Non smette mai di lavorare in tv, ad esempio con “Studio 1” e in radio, con “Formula Uno”, dove inventa la rubrica della “Schif Parade”, anticipando stili e idee che ispireranno l’epopea radiofonica di Renzo Arbore.

Nel 1970 dirige e interpreta “Basta guardarla”, parodia autobiografica del mondo dell’avanspettacolo. Il film è un clamoroso e immeritato insuccesso, nonostante sembri “ispirare” abbastanza Robert Altman per il suo “Nashville” (1975).

Così come anticipa ritmi e tecniche della comicità dei fratelli Zucker portando sullo schermo Fantozzi nel ’75 (è di Salce l’idea di far interpretare la figlia Mariangela a un uomo, Plinio Fernando, semplicemente perfetto) e con Lino Banfi in “Vieni avanti cretino” (1982).

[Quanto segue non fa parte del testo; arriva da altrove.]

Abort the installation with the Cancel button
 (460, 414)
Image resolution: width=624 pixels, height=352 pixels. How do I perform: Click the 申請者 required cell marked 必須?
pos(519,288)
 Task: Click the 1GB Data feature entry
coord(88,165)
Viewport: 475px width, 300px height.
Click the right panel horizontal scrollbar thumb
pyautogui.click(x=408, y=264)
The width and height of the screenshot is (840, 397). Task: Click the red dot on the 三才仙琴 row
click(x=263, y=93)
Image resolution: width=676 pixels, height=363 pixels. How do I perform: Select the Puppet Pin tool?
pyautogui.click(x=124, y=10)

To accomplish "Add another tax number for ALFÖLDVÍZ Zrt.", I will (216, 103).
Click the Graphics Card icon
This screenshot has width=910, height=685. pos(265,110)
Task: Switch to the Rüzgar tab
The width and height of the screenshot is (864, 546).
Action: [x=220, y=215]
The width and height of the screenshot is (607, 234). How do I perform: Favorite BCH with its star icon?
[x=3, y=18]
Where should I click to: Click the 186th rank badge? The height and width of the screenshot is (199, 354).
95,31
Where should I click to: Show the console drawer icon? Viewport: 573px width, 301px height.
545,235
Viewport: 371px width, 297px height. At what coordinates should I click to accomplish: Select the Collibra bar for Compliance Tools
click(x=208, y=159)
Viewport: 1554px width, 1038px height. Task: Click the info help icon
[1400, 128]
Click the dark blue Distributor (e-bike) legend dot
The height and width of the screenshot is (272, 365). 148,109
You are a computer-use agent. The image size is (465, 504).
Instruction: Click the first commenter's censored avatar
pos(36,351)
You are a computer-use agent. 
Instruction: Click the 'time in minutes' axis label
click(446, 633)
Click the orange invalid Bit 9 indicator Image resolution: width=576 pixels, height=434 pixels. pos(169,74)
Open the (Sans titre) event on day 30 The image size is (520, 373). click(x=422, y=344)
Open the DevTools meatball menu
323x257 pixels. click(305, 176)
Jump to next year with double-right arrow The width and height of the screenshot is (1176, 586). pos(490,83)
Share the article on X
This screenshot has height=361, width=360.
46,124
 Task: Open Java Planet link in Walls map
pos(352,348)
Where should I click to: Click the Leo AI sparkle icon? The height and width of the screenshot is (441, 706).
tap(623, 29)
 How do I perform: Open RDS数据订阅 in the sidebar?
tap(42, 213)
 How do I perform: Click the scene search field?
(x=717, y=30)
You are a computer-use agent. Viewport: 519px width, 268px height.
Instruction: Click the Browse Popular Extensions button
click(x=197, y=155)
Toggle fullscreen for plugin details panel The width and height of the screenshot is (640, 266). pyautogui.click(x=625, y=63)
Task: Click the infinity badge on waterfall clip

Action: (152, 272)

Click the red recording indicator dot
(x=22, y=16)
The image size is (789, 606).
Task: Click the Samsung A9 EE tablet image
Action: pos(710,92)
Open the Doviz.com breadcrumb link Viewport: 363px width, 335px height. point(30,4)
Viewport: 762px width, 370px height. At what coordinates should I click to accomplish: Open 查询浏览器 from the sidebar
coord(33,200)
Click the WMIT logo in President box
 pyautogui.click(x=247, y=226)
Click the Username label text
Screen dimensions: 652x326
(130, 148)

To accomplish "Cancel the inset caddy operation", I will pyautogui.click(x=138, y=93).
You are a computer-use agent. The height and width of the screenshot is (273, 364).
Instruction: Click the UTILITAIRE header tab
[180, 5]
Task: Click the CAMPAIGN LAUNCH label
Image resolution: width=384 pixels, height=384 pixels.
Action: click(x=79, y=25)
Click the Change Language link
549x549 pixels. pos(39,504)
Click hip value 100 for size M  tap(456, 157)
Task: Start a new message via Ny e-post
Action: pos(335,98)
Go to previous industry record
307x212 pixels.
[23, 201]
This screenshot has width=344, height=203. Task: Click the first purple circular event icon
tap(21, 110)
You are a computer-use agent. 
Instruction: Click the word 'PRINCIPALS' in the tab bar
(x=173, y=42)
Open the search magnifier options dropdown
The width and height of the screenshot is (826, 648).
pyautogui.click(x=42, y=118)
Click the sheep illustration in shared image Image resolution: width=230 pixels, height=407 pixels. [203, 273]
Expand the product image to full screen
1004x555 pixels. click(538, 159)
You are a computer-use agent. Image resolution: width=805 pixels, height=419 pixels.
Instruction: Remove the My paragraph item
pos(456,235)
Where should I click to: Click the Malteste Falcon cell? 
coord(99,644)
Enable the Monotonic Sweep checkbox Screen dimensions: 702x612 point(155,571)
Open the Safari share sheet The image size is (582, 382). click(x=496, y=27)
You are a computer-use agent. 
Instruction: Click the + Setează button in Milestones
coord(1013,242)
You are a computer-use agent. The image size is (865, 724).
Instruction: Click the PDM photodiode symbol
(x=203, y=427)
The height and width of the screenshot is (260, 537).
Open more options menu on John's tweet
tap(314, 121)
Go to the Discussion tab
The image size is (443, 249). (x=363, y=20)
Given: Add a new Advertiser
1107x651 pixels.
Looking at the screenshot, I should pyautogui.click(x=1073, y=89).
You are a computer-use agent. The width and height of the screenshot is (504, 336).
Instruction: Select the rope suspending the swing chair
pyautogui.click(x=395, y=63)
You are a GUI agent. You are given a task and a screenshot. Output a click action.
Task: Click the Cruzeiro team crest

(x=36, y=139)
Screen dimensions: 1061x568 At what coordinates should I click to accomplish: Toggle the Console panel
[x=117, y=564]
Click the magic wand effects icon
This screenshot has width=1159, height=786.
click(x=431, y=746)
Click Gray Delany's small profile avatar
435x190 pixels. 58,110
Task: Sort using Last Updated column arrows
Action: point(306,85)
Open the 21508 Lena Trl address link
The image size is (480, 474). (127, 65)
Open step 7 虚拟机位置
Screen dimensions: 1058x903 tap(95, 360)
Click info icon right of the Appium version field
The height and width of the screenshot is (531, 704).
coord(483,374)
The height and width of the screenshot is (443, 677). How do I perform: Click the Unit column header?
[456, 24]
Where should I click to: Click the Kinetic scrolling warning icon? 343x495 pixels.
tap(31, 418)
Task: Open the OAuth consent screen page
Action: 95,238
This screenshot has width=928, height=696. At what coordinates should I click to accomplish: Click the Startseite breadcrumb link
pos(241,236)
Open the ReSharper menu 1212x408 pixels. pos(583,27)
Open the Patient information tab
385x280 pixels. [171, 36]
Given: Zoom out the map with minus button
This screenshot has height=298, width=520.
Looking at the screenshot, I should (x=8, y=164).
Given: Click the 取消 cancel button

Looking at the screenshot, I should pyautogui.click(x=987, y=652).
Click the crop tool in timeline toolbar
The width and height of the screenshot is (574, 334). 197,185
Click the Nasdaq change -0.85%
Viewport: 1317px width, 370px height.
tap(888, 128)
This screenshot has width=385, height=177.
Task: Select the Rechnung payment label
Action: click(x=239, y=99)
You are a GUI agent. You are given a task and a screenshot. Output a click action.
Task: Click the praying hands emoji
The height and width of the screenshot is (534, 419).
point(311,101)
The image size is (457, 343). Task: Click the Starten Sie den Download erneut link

Tutti enormi successi.

140581b_Luciano-Salce-lp-visoreLuciano Salce si spegne prematuramente a Roma il 17 dicembre 1989. Il suo “manifesto” può essere considerato la raccolta di racconti del 1981 “Cattivi soggetti”, titolo ironicamente inteso come idee cinematografiche da scartare ma anche come personaggi poco raccomandabili, con cui debutta come scrittore “vero”. “Dico vero perché scrivere ho sempre scritto, per il cinema si scrive molto e non sempre male. Per un film che si realizza, due vanno a buca. E un film vuol dire soggetto, trattamento, sceneggiatura, i rifacimenti; quando poi non si butta tutto e si ricomincia da capo… diciamo mediamente quattrocento pagine, che moltiplicate per trentadue [film] farebbero… e i cinquanta e passa progetti andati in fumo… E i programmi televisivi, la radio… E tre commedie scritte, due rappresentate… Qualcosa come Balzac più Lope de la Vega. Ma ogni tanto incontri l’amico che ti rimprovera: ma tu, perché non scrivi?”. 92 minuti di applausi.